Purinergic receptors are a class of receptors distributed into two groups, P1 and P2. P1 receptors are activated by nucleosides, like adenosine, while nucleotides active P2 receptors. In turn, P2 receptors comprise two families, metabotropic P2Y and ionotropic P2X. P2Y receptors consist in eight members, namely, P2Y1, P2Y2, P2Y4, P2Y6, P2Y11, P2Y12, P2Y13, and P2Y14, described in mammals, while P2X includes seven members, numbered P2X1 to P2X7. These receptors have been described as expressed in practically all cells studied to date. In this context, P2 receptors are suggested as participating in certain diseases. The general approach applied in the discovery of new drugs is expensive and lengthy.
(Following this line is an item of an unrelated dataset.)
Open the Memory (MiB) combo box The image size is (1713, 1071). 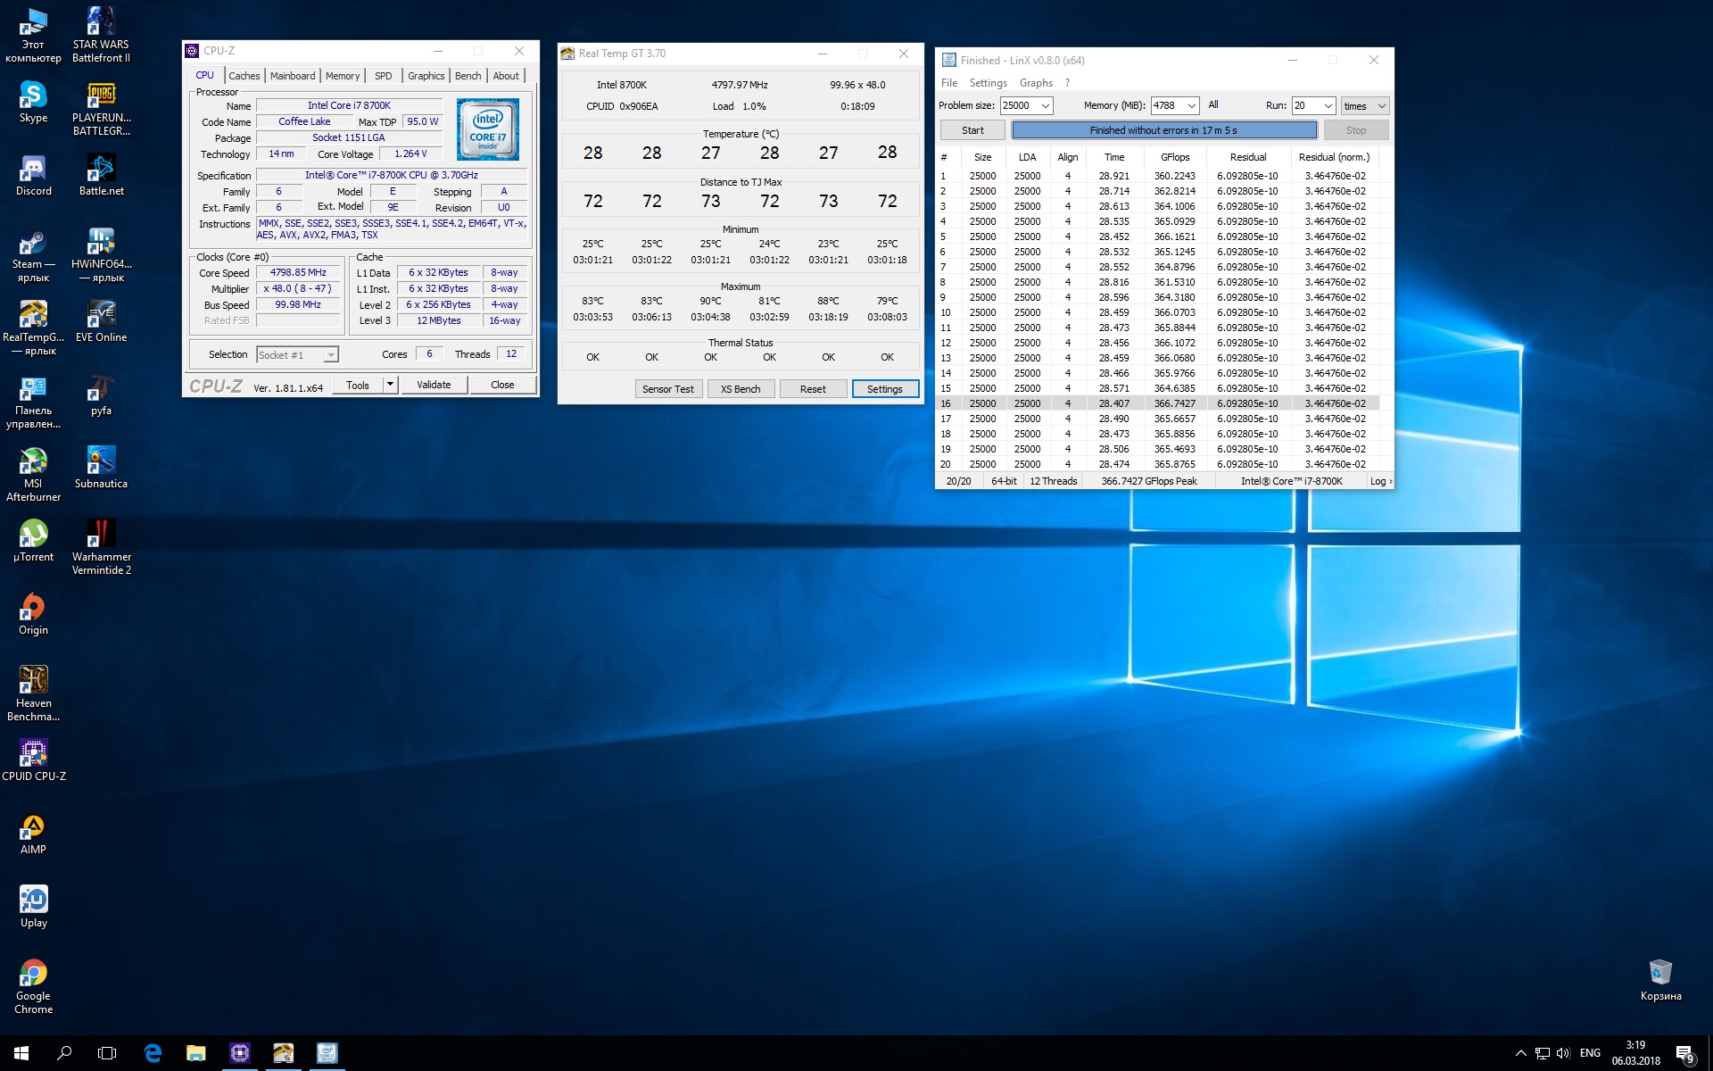(x=1191, y=106)
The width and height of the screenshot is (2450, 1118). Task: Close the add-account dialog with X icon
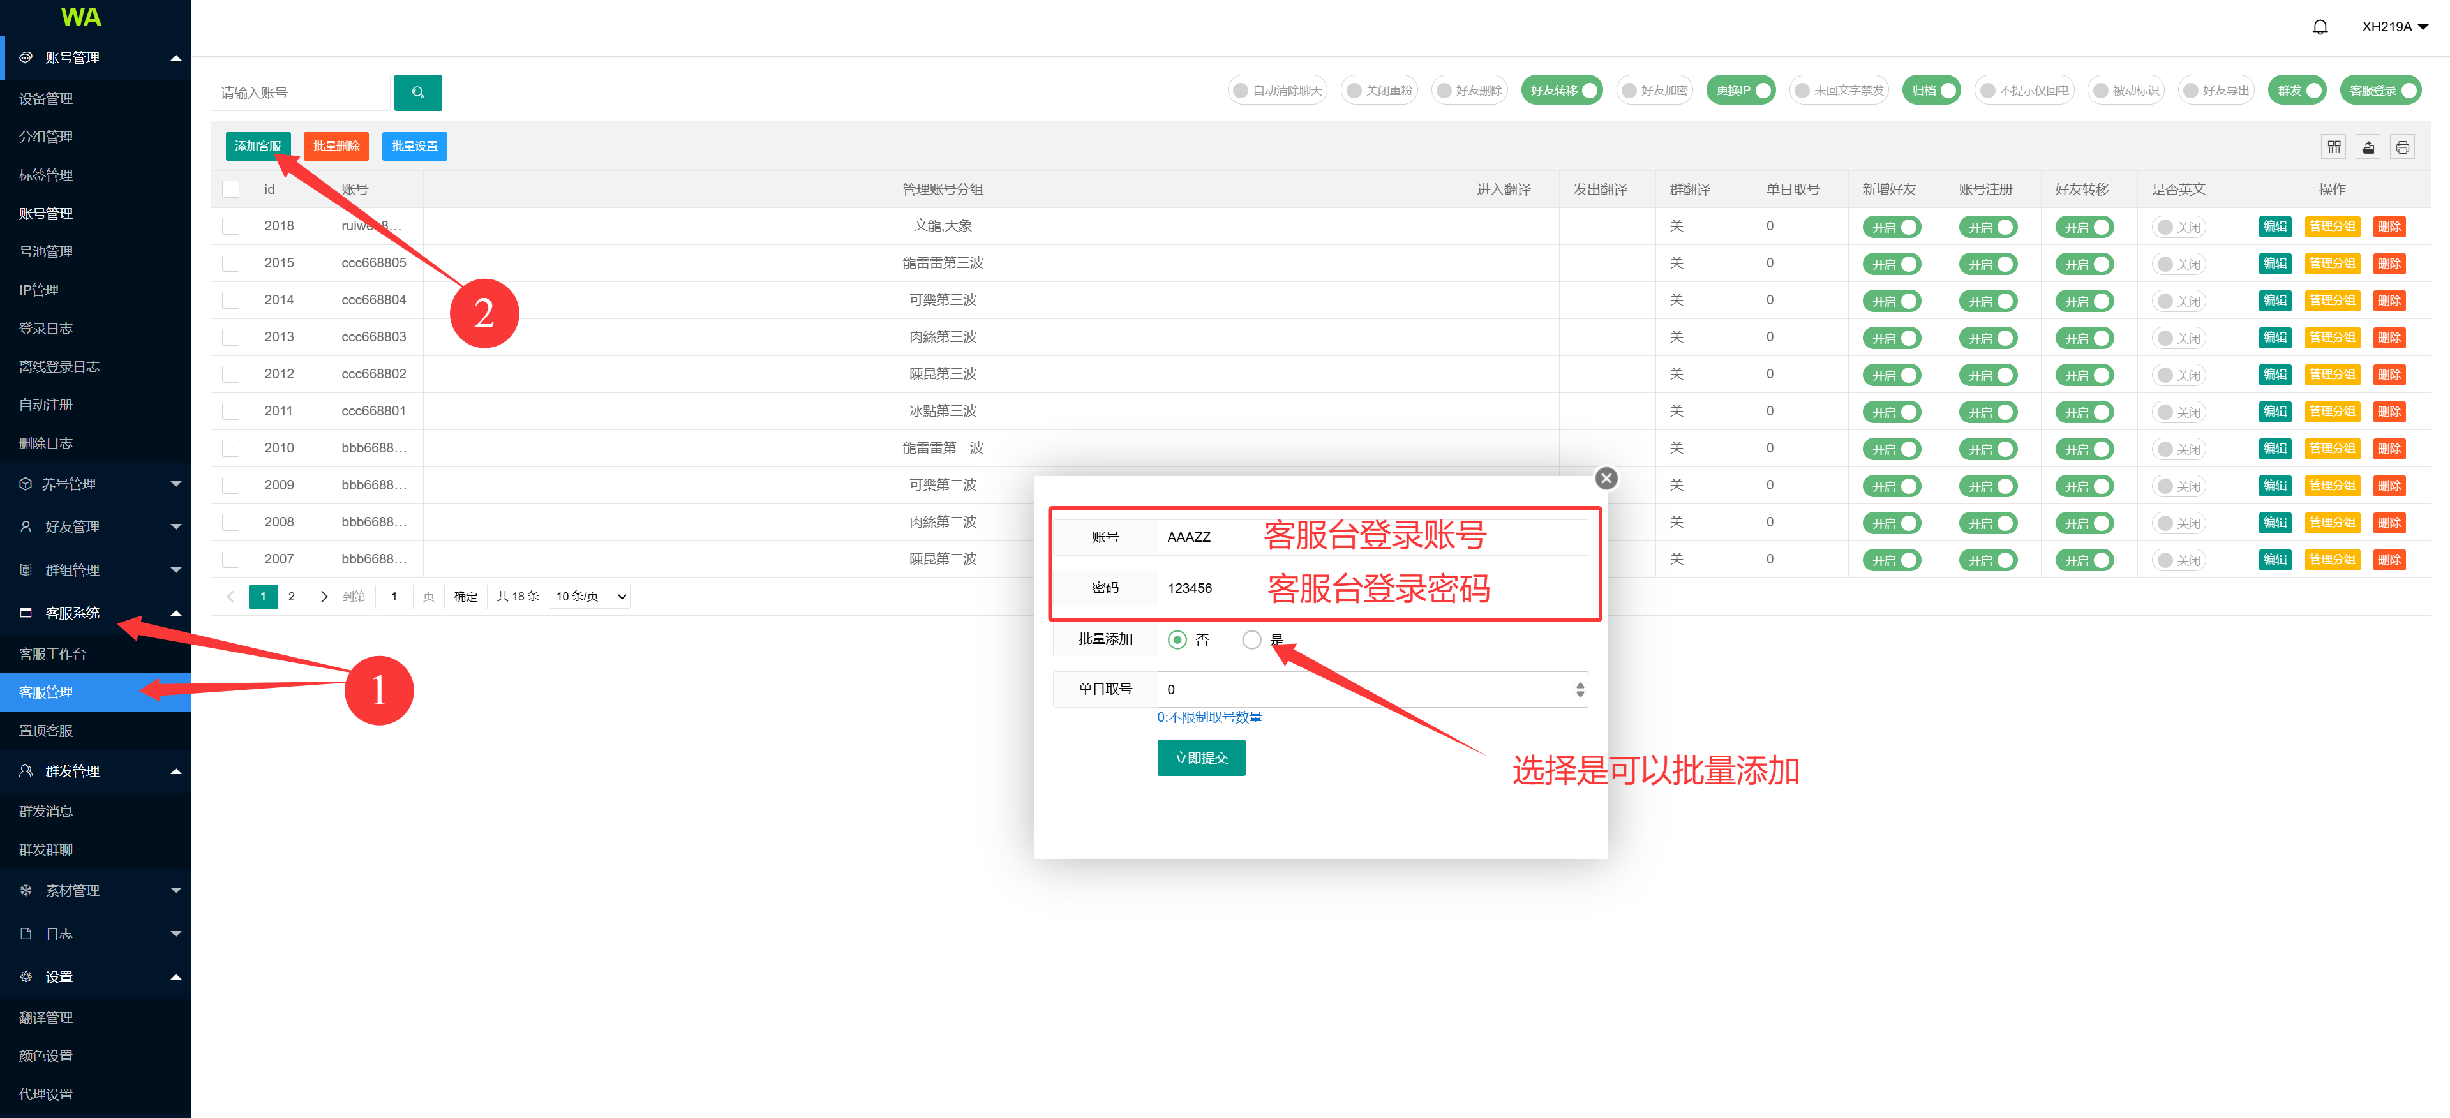pos(1605,478)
Alternatively, in the last 20 years, molecular modeling has emerged as an exciting tool for the design of new drugs, in less time and at low costs. These tools allow for in silico testing of thousands of molecules against a target protein, as well as toxicity, absorption, distribution, metabolism, and constant affinity predictions of a given interaction. Thus, molecular modeling algorithms emerge as an increasingly important tool for the design of drugs targeting purinergic receptors as therapeutic targets of many diseases, including cancer, pain, inflammation, cardiovascular, and endocrine conditions.